Un débat s’est instauré depuis plusieurs années sur la question de savoir si les hébergeurs pourrait installer une différenciation entre les tarifs d’abonnement en fonction de l’usage fait de l’accès internet, par exemple,

  • Un tarif « low-cost » pour une utilisation peut gourmande en bande passante;
  • Un tarif « premium » pour une utilisation de toutes les ressources permises par le réseau.

Le principe de neutralité du net s’oppose à une telle différenciation.
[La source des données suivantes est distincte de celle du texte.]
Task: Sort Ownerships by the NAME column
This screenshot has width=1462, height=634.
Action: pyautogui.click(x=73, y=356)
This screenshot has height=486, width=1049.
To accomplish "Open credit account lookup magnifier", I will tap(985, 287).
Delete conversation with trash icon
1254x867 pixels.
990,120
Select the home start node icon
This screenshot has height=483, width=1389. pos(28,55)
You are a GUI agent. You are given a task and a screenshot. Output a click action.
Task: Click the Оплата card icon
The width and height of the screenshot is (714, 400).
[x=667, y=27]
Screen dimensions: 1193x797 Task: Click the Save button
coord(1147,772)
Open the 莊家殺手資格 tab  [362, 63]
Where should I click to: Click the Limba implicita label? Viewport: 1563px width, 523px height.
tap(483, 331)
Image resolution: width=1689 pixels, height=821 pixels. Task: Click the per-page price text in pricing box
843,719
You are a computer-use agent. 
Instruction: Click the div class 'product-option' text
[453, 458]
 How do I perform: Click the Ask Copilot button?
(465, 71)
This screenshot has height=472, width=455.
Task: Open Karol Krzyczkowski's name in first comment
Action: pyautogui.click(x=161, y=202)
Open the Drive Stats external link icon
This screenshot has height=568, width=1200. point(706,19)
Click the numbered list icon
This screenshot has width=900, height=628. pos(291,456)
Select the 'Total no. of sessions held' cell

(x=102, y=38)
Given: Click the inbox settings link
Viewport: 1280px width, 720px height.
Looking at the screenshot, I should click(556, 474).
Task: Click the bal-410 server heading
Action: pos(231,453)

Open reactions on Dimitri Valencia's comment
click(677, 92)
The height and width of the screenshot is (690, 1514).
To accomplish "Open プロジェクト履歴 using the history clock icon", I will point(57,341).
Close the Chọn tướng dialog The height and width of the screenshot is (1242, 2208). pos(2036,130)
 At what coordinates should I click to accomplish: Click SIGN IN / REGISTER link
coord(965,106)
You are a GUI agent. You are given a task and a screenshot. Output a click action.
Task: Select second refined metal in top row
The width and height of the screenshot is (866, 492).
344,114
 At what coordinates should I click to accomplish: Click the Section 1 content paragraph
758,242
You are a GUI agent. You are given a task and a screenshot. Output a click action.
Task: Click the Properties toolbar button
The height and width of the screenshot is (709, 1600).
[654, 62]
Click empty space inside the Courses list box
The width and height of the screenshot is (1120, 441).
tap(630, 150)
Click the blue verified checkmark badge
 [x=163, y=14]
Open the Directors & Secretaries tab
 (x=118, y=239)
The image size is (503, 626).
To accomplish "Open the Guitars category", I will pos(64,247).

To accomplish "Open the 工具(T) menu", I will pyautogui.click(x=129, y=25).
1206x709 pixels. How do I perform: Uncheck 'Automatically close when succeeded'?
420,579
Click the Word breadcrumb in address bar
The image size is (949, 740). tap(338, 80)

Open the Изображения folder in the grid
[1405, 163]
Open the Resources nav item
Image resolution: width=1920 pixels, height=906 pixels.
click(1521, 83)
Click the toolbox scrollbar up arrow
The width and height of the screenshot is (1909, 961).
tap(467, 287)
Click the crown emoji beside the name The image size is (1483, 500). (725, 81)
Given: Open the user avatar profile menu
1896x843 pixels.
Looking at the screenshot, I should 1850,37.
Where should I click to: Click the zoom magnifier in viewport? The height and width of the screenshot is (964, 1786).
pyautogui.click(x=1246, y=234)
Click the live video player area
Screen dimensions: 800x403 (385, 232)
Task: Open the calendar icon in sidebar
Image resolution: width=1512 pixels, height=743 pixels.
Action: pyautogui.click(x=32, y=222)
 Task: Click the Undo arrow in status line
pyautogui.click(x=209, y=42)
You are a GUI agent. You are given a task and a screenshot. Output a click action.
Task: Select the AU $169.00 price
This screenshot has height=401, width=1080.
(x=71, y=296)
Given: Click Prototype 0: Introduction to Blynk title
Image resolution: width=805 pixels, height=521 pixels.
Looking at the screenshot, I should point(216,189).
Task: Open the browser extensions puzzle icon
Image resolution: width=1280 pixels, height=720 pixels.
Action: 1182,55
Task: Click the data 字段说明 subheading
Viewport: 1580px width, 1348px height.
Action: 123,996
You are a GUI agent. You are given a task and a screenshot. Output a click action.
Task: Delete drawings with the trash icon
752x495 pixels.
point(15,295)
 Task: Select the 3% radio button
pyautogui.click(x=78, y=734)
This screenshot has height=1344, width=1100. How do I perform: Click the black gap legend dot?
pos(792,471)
Consacré aux Etats-Unis depuis 2004 par le régulateur des télécoms, il a officiellement pris fin en 2018, sous l’impulsion du président nouvellement élu.

https://www.lemonde.fr/pixels/article/2018/06/11/aux-etats-unis-la-neutralite-du-net-prend-officiellement-fin_5312968_4408996.html

La sanctuarisation du principe de neutralité de l’internet en Europe

En Europe, le principe de neutralité de l’internet est garanti par un règlement européen du 25 novembre 2015.

https://eur-lex.europa.eu/legal-content/FR/TXT/PDF/?uri=CELEX:32015R2120&from=FR

En France la neutralité de l’internet est garantie par les articles 40 et suivants de la loi n° 2016-1321 du 7 octobre 2016 dite «  pour une République numérique ».

L’autorité en charge de contrôler le respect de ces dispositions est l’ARCEP.

En cas de manquement par les fournisseurs d’accès à cette obligation (i.e. une restriction de l’allocation de ressources à des utilisateurs considérés comme trop « gourmands ») l’ARCEP dispose d’un pouvoir de sanction administrative pouvant atteindre 3% du chiffre d’affaire de l’entreprise en infraction.

WEHE :un outil mis à disposition des utilisateurs par l’ARCEP

Ce principe est séduisant, et le pouvoir de sanction est dissuasif, mais encore faut il pouvoir constater les infractions, ce qui ne semble pas évident dans cette matière très technique.

Outre les contrôles inopinés mis en œuvre par l’ARCEP sur le réseau, celle-ci fait appel à l’aide des utilisateurs et à mis à leur disposition un logiciel nommé WEHE, et permettant aux utilisateurs qui l’installent de constater d’éventuelles restrictions.

https://www.arcep.fr/actualites/les-communiques-de-presse/detail/n/internet-ouvert.html

Le logiciel est facilement téléchargeable sur les différentes plateformes, notamment IoS et Google Play.

Ce débat, qui est relancé par la pandémie mondiale actuelle du COVID-19, ne s’arrêtera pas avec cette dernière.


En effet le principe est mis à rude épreuve par le déploiement dans le monde des réseaux 5G qui seront indispensables pour les usages futurs de l’internet qui sont les objets et notamment la voiture connectée.